(A block of data)
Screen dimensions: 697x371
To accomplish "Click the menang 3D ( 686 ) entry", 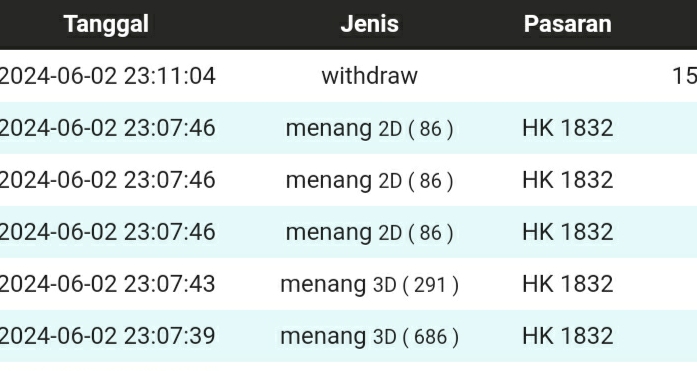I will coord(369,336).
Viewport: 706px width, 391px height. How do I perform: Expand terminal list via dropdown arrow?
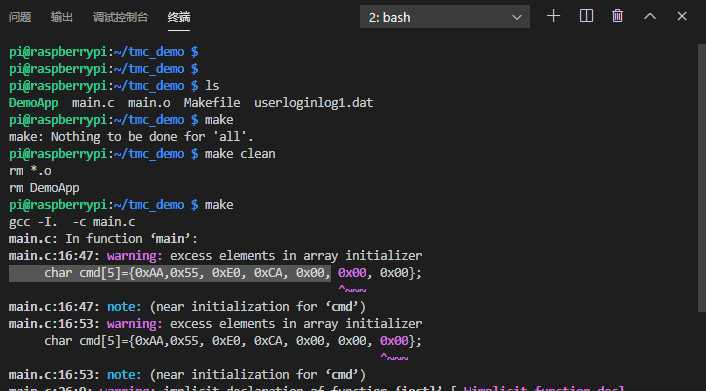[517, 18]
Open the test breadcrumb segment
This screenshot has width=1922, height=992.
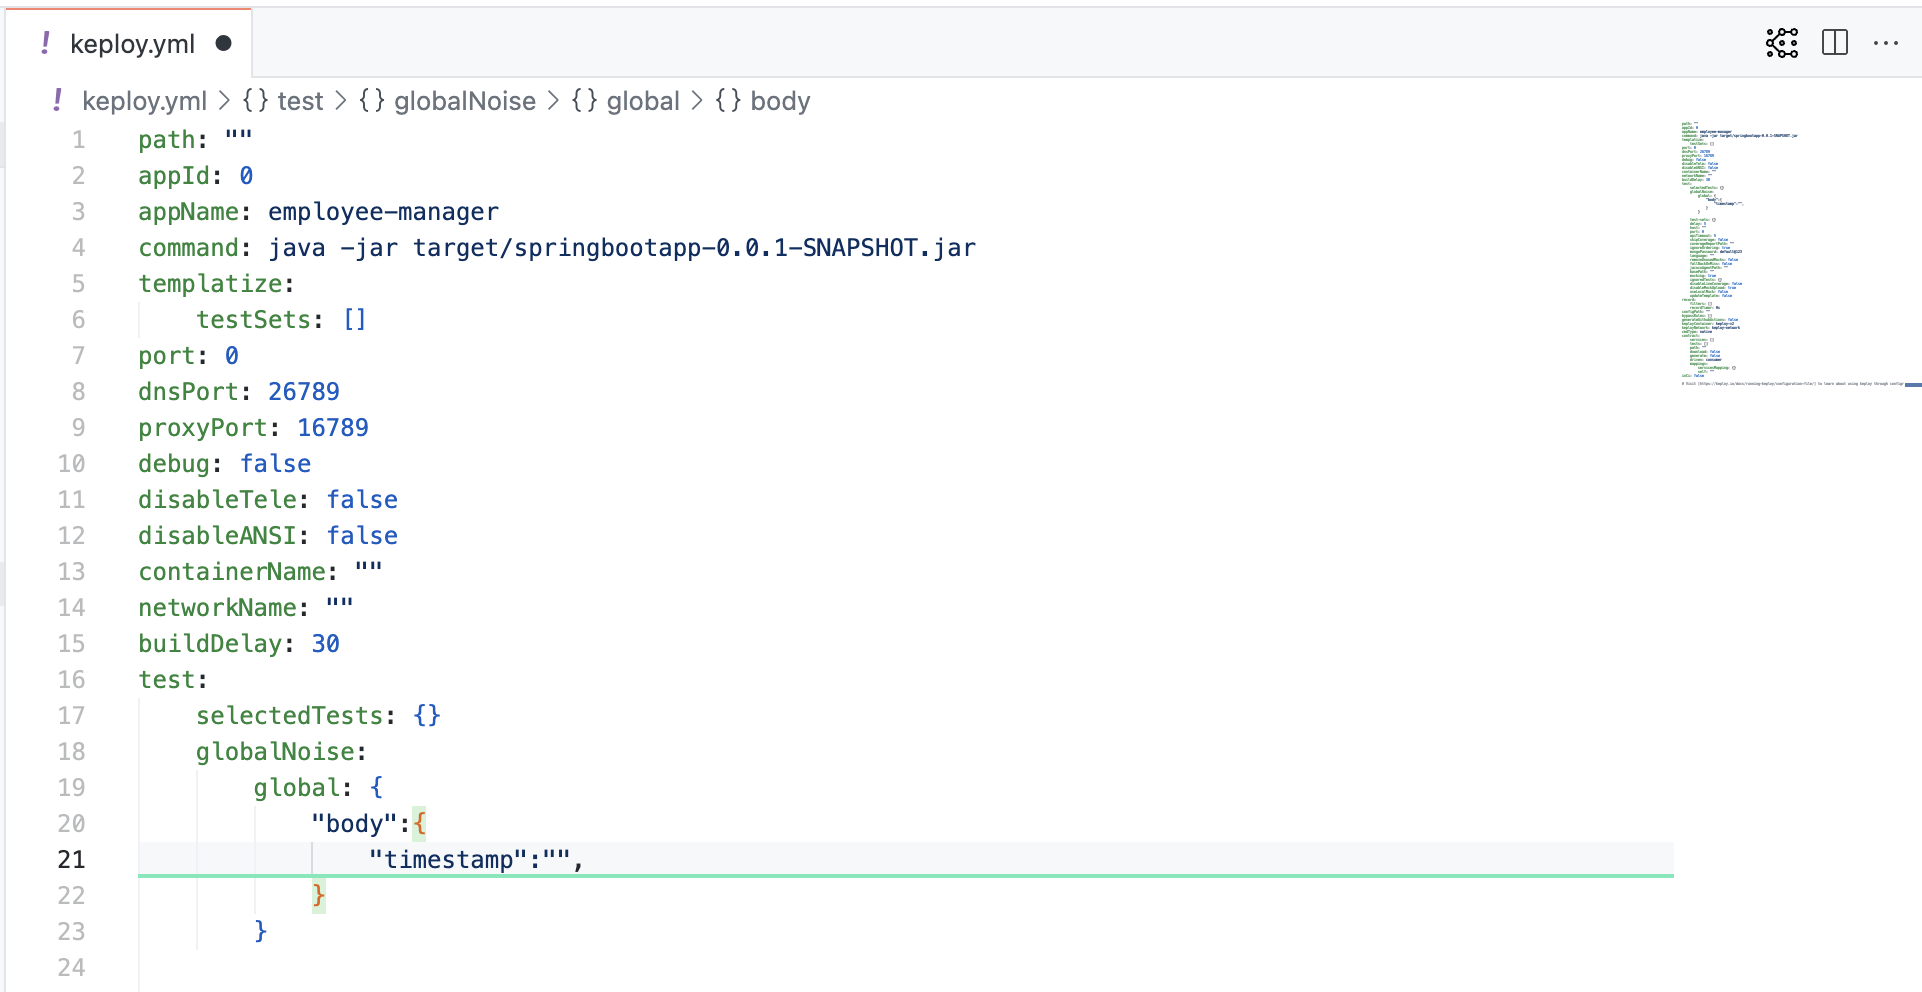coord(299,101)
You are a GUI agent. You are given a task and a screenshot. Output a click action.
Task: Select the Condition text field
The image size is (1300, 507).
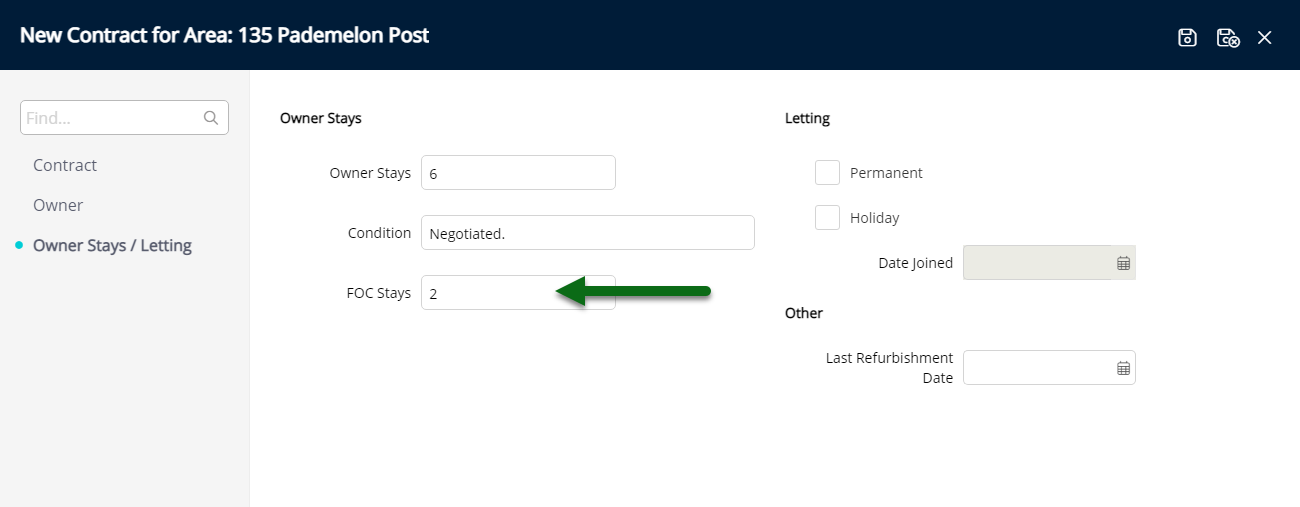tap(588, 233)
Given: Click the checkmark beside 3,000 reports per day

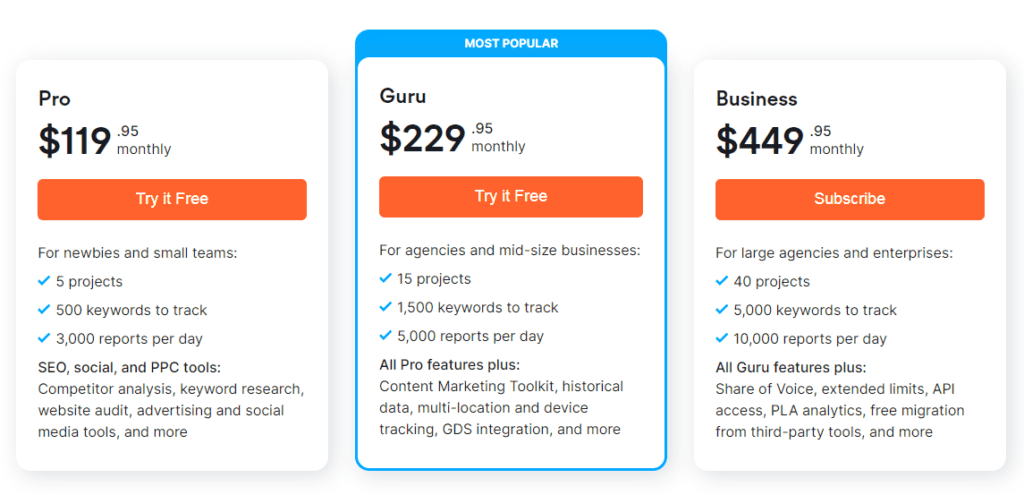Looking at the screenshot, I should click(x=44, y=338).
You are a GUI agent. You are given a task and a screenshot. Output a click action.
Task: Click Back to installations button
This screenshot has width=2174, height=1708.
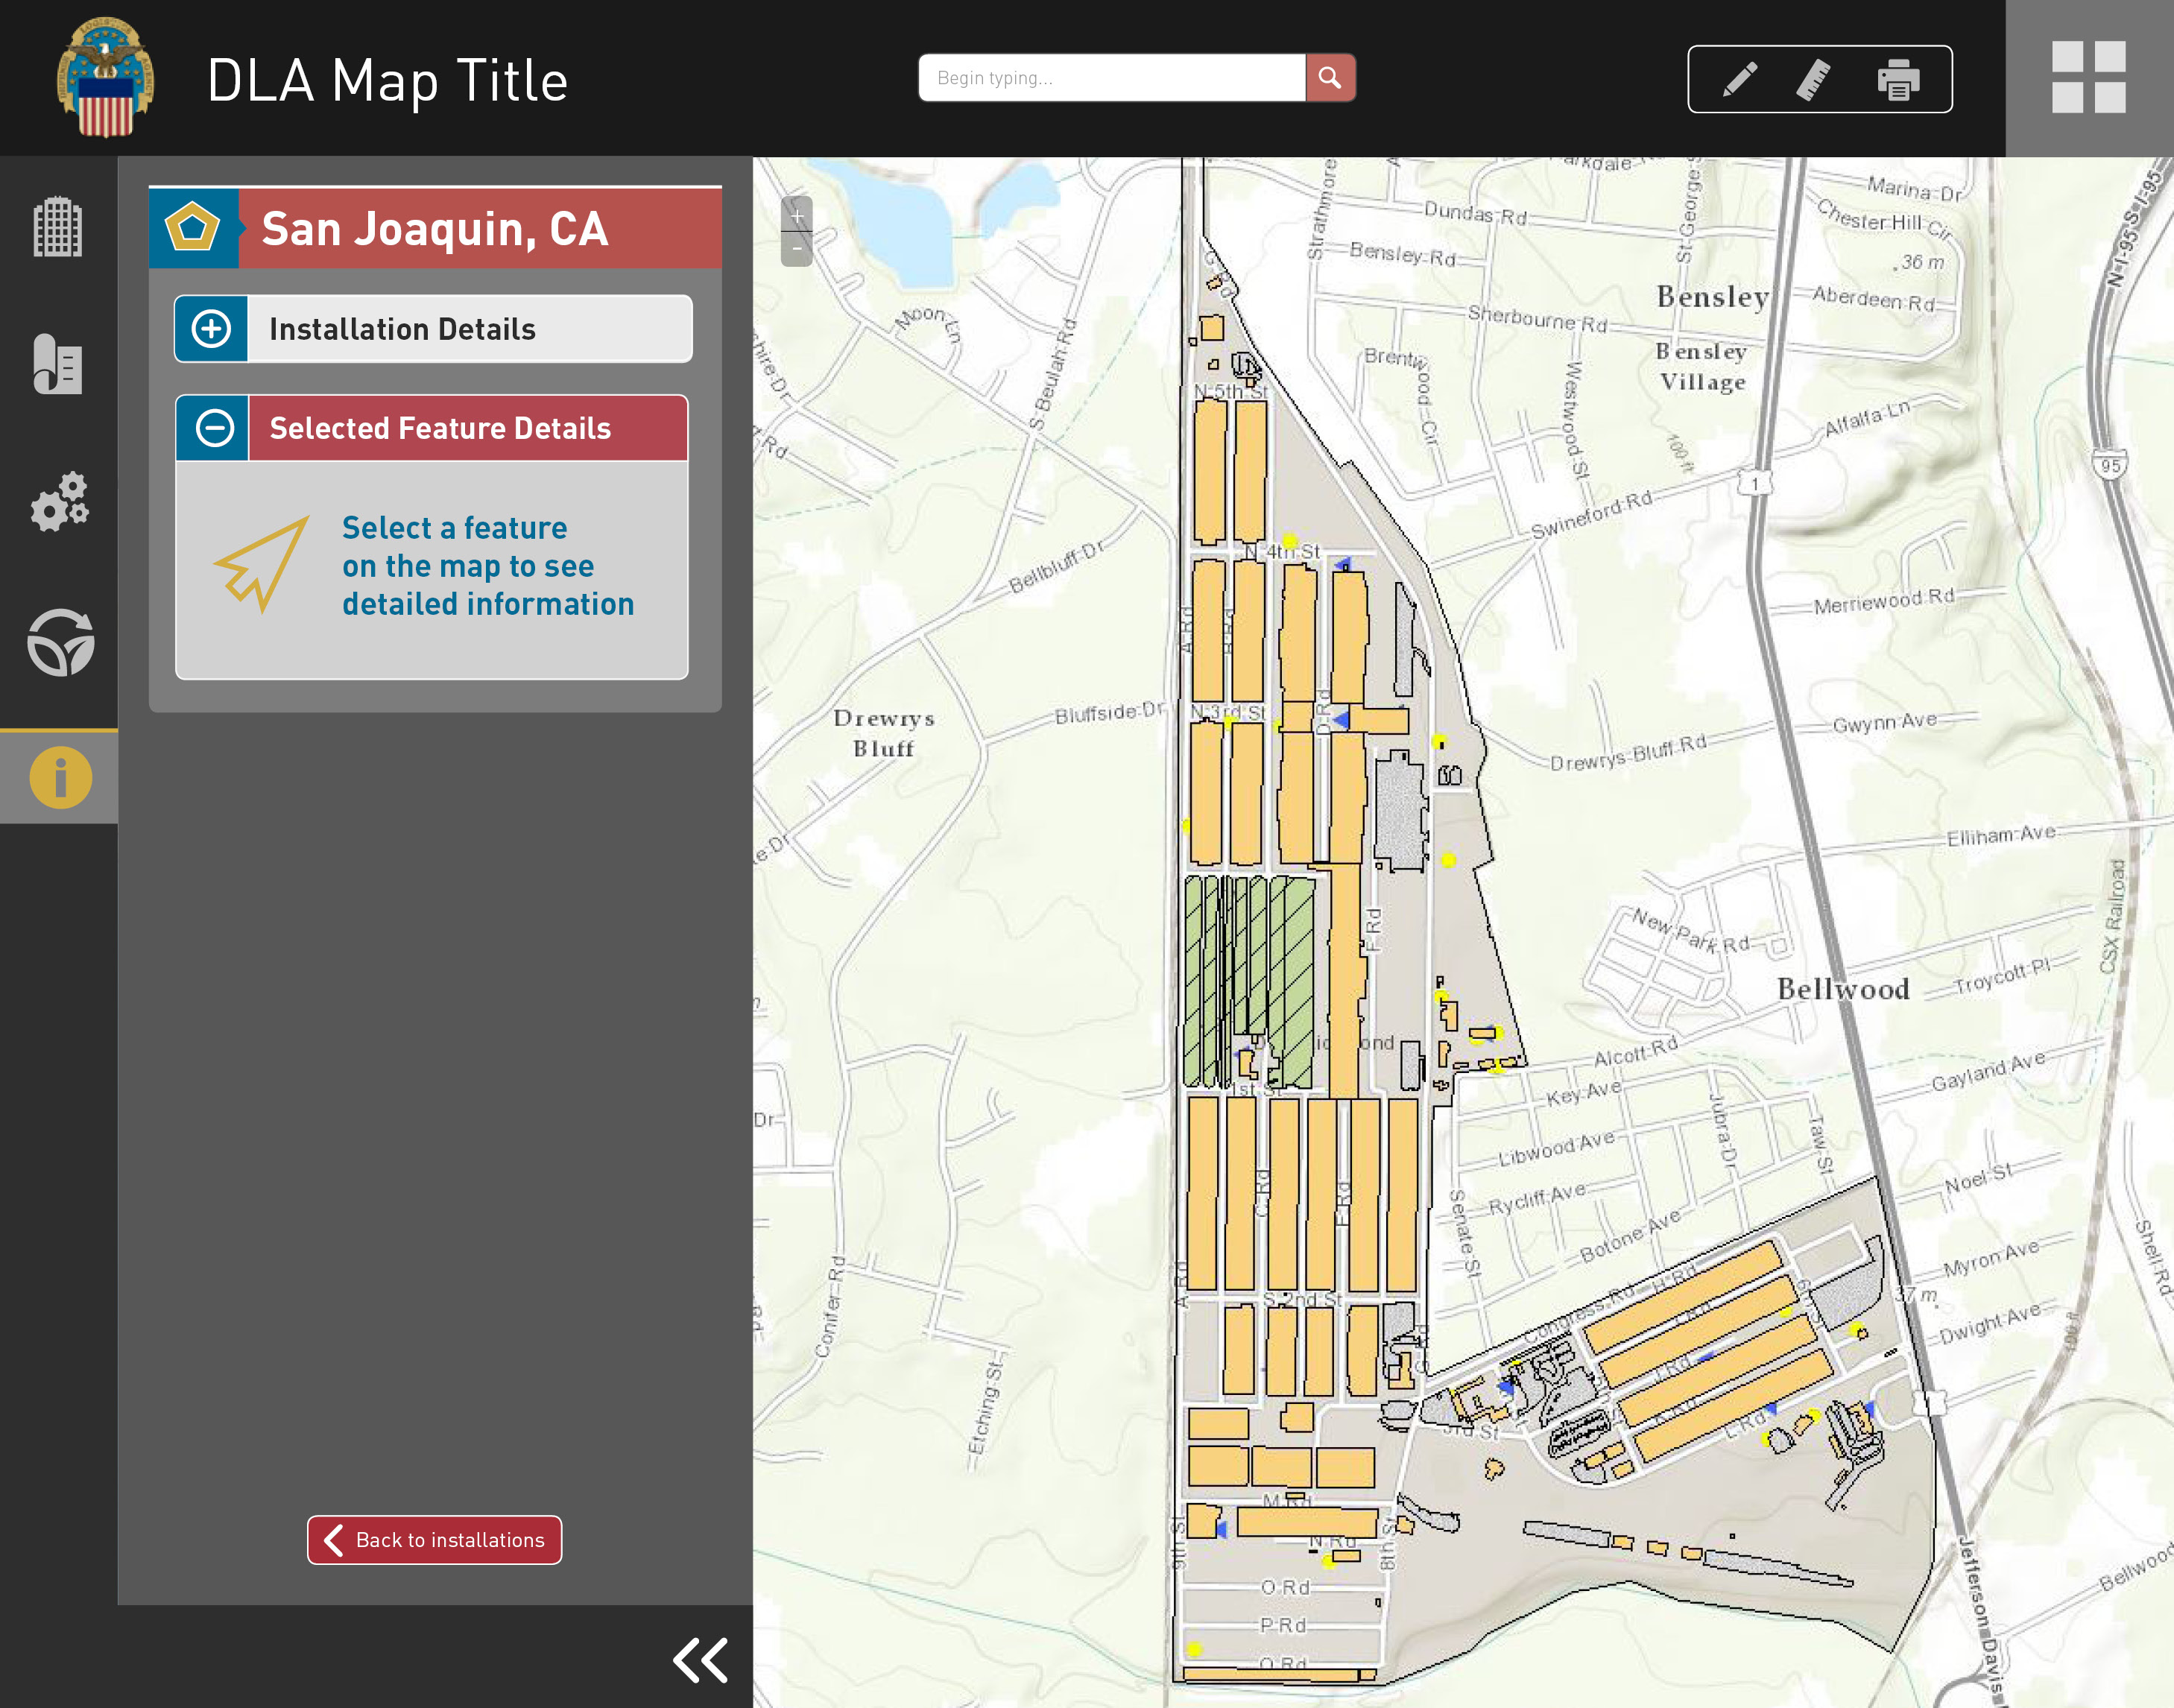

» EXERCISE INSTRUCTIONS
Which lines of the data above contain the string "width"? Extract each of those lines in full.

» FINAL ANSWER
Viewport: 706px width, 391px height. How do I perform: Expand terminal list via dropdown arrow?
This screenshot has width=1922, height=992.
This screenshot has width=2174, height=1708.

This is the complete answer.